Karma: Destiny or fate, following as effect from cause.

If there’s one thing I’ve learned about karma, it’s that it always comes around and bites you in the ass. I try my best to be nice to people, and be the best person I can be. But lets be honest, people are ferociously brutal. Sometimes people just need to be slapped. Or worse. And although I don’t have the authority to take matters into my own hands when it comes to anyone but myself; that doesn’t stop me. Some people just need to be punished. I’m sure that karma gets around to everyone. But the people who deserve the worst case scenario seem to always get off the hook. I feel like it’s my job to get them back on it. I’ve learned a lot of lessons but watching the bad people have all the good stuff just isn’t fair. People cheat their way to the top, and all their dreams come true. But the honest people get left in the dust. Karma has a way of messing up the future. One bad choice and your destiny is screwed. Which isn’t fair, or just. Karma is partial and unethical.

Fuck Karma-

A dance?

19 Apr

He asked me for a dance. He was serious. He said he was gonna drive over in the middle of the night just to dance with me. Romantic right? Then again not so much.
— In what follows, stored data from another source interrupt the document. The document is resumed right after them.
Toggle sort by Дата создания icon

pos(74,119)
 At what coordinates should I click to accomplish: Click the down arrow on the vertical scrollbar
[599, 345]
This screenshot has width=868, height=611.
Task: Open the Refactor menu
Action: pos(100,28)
How do you look at a guy that is so sweet and puts you on this pedestal like you’re a queen and tel him you don’t feel the same? You don’t. I told him I’m not feeling well, which isn’t a lie. I’ve been feeling horrible all day. I think I’m depressed. Not like I want to die, more like the fact that I make stupid choices makes me wish someone would kill me.

Bad decision?

19 Apr

Well, I finally did it. Whether or not that is a good thing I haven’t decided. I just don’t understand how I could allow myself to be so insecure. To let a man own me. I don’t need men. Or women. Or ANYONE. Who am I kidding?